Directive:
Turn the items from the line containing "Click the Upload" through the end of the items into a numbered list, leaving out any blank lines.

━━━━━ Raw records ━━━━━

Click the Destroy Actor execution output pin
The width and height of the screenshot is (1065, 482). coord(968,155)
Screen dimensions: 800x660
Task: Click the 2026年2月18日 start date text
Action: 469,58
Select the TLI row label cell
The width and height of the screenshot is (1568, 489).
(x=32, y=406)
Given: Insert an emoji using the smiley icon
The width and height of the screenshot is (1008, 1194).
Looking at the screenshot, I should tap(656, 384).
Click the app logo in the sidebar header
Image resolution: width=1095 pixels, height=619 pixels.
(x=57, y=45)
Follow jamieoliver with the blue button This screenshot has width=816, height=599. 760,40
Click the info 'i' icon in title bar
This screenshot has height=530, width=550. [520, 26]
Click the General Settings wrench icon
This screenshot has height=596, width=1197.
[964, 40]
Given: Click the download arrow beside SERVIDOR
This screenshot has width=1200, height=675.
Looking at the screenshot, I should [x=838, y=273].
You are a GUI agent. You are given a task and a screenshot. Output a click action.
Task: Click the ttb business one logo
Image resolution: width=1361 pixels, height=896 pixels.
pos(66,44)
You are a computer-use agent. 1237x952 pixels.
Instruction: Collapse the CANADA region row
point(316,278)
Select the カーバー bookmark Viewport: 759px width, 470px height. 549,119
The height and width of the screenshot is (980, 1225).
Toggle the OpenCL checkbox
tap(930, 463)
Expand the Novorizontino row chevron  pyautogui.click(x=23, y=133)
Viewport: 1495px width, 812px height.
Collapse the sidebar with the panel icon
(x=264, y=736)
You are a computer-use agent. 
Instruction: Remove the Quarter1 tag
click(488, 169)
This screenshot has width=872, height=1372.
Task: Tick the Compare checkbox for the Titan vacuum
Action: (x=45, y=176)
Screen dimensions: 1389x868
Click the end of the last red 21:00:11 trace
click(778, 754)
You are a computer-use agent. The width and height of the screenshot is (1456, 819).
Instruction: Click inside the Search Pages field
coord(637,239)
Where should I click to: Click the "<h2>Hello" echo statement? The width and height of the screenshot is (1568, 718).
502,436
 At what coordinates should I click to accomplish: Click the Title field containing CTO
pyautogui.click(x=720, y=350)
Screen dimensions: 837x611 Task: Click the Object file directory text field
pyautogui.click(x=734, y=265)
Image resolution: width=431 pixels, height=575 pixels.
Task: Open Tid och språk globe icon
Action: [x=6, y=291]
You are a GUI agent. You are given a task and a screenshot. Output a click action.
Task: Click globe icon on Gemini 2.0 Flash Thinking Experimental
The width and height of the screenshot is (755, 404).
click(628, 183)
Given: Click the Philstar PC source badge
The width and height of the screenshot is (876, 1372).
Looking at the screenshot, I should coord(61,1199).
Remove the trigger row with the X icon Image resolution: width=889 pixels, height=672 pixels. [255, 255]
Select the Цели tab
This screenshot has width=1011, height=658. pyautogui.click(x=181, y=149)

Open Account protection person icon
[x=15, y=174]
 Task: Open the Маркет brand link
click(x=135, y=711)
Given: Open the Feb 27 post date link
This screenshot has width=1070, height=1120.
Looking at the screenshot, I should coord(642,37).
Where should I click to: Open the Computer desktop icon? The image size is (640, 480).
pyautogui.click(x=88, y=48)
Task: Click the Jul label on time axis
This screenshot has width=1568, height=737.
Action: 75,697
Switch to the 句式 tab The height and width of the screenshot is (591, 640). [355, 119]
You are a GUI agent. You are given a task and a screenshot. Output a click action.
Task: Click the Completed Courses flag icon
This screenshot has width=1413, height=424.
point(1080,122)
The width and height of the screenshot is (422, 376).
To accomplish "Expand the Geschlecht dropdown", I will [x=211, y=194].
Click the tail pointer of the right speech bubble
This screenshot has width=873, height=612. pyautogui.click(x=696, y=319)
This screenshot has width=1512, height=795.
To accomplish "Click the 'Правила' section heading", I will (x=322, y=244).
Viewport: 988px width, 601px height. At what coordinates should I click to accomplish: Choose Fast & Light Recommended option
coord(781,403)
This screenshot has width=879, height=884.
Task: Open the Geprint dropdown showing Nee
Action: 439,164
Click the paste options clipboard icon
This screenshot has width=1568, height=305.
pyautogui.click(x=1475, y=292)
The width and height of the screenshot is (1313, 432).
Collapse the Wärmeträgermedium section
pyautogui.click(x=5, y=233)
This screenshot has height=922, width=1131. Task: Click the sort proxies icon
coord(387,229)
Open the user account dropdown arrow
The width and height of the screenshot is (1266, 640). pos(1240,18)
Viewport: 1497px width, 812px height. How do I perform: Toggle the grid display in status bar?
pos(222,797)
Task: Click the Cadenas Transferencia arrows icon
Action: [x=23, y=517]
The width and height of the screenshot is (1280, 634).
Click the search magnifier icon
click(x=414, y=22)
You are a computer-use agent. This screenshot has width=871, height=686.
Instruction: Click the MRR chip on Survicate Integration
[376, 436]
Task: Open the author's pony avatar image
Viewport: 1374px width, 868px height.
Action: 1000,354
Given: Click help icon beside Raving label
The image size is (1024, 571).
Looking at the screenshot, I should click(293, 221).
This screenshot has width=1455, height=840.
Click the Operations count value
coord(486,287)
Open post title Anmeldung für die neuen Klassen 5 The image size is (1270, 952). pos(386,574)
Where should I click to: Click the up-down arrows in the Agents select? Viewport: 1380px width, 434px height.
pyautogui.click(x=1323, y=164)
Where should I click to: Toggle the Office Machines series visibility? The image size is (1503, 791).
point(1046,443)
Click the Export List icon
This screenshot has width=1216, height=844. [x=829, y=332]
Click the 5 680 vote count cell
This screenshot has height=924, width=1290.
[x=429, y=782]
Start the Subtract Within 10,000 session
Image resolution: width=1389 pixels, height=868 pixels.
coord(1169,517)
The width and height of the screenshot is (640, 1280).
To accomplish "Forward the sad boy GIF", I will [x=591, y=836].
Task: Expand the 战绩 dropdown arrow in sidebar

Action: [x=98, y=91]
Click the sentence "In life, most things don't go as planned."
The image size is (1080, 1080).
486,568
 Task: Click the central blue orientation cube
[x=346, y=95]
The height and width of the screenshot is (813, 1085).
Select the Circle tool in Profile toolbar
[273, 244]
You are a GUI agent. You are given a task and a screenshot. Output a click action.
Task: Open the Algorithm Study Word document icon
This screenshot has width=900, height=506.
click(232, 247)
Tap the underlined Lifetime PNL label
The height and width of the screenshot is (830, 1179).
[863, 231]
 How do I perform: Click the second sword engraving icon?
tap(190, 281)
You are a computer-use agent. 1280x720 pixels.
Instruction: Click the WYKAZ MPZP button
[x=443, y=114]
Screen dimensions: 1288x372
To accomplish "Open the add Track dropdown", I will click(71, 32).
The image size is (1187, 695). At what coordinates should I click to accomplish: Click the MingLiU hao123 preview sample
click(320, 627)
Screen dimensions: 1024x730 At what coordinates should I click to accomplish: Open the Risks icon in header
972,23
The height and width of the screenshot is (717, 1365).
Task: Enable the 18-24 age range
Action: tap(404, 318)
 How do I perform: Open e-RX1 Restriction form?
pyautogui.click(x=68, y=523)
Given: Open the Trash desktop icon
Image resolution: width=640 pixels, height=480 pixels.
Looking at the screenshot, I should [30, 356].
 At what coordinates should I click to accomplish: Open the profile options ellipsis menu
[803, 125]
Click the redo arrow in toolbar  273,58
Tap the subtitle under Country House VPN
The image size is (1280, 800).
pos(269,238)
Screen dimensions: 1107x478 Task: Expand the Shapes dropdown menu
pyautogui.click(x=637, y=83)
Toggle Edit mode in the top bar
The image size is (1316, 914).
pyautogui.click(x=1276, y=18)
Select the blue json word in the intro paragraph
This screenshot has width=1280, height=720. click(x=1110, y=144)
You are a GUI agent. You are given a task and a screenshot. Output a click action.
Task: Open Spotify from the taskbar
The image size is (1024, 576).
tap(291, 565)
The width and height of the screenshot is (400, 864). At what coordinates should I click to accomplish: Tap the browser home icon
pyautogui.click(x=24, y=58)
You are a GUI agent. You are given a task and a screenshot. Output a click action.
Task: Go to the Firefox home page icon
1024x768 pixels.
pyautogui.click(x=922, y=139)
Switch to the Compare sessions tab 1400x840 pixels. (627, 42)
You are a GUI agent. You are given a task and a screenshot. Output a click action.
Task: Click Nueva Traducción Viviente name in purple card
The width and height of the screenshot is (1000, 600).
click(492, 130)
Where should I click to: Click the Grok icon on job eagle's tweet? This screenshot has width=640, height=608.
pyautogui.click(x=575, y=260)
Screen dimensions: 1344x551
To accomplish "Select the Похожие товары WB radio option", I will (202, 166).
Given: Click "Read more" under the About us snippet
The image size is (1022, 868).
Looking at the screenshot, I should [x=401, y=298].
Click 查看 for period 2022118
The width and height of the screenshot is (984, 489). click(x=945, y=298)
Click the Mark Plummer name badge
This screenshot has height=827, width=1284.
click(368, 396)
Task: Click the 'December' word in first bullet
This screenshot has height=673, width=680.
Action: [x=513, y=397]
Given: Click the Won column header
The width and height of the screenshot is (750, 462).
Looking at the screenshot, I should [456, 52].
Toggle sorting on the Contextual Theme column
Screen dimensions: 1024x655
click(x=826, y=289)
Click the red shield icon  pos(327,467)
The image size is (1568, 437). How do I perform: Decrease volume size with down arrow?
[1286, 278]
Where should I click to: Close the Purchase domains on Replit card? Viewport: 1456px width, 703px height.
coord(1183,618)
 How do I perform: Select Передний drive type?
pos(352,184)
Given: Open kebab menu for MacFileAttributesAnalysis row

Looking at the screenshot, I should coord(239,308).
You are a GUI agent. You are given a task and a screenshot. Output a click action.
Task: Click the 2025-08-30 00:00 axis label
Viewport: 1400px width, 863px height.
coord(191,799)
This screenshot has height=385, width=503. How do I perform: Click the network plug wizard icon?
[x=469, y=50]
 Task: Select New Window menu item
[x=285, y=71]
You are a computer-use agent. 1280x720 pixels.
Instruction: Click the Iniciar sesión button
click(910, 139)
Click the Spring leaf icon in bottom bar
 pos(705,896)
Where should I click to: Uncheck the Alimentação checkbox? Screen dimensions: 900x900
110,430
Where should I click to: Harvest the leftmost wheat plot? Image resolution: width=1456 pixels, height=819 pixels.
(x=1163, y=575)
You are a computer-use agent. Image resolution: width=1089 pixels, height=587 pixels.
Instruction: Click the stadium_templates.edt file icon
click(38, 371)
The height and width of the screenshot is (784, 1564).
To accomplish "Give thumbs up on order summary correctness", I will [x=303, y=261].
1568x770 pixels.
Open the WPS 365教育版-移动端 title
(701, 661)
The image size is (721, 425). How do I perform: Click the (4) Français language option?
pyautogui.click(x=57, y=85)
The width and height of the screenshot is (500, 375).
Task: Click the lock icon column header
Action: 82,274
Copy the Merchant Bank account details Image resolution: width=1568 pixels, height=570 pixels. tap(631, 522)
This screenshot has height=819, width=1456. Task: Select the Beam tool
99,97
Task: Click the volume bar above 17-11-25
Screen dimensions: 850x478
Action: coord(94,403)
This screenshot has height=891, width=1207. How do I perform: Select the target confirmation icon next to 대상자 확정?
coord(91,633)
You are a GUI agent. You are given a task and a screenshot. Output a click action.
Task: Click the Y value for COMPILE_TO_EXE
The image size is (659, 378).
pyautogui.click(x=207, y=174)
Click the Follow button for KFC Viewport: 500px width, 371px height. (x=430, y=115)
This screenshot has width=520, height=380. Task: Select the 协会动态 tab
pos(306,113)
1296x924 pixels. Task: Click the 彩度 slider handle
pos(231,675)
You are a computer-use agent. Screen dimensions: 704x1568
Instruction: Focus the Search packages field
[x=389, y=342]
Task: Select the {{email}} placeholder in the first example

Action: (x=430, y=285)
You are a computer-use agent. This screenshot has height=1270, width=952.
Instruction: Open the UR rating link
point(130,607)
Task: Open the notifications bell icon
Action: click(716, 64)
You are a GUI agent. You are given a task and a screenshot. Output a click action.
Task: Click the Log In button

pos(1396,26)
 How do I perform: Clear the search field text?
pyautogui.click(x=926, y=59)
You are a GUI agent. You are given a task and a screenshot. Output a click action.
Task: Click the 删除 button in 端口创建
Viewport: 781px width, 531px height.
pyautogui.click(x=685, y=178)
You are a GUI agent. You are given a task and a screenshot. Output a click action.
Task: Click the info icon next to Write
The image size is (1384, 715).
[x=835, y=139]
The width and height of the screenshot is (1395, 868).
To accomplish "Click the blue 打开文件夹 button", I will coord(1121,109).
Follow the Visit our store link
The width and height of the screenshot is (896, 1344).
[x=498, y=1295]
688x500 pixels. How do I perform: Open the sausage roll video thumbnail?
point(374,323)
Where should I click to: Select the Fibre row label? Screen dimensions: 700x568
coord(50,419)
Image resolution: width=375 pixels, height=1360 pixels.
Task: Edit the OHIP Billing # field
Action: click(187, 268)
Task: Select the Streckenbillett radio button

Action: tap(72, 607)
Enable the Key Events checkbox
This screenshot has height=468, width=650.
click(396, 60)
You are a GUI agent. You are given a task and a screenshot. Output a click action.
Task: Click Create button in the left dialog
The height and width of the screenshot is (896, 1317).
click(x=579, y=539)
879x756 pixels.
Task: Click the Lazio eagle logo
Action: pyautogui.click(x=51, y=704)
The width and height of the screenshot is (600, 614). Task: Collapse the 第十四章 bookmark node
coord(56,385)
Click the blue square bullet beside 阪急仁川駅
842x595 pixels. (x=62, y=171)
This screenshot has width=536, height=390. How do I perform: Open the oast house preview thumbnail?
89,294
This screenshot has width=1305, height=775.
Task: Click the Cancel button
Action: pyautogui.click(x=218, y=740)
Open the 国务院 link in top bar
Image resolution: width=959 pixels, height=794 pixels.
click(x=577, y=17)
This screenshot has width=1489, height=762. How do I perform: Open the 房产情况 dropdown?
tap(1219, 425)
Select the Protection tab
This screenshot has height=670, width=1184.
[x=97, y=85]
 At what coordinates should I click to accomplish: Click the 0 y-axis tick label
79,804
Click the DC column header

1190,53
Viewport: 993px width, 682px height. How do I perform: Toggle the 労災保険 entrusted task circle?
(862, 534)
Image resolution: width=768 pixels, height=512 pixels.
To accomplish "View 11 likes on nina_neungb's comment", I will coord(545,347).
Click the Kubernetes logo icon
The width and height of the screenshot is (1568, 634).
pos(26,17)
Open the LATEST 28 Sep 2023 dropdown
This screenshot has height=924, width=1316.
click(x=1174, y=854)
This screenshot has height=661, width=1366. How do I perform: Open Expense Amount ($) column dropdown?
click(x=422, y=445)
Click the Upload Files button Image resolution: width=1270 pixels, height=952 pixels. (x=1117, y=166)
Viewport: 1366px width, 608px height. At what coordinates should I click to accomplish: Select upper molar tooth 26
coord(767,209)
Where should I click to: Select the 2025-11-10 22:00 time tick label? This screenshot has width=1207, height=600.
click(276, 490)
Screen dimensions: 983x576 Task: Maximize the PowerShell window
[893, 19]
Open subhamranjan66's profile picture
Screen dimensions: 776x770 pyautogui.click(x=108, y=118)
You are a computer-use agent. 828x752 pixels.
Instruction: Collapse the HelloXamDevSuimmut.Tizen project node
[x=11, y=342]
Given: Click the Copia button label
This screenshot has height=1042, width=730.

━━━━━

Written solution:
1. Click the Upload Files button Image resolution: width=1270 pixels, height=952 pixels. (x=1117, y=166)
2. Viewport: 1366px width, 608px height. At what coordinates should I click to accomplish: Select upper molar tooth 26
3. coord(767,209)
4. Where should I click to: Select the 2025-11-10 22:00 time tick label? This screenshot has width=1207, height=600.
5. click(276, 490)
6. Screen dimensions: 983x576 Task: Maximize the PowerShell window
7. [893, 19]
8. Open subhamranjan66's profile picture
9. Screen dimensions: 776x770 pyautogui.click(x=108, y=118)
10. You are a computer-use agent. 828x752 pixels.
11. Instruction: Collapse the HelloXamDevSuimmut.Tizen project node
12. [x=11, y=342]
13. Given: Click the Copia button label
14. This screenshot has height=1042, width=730.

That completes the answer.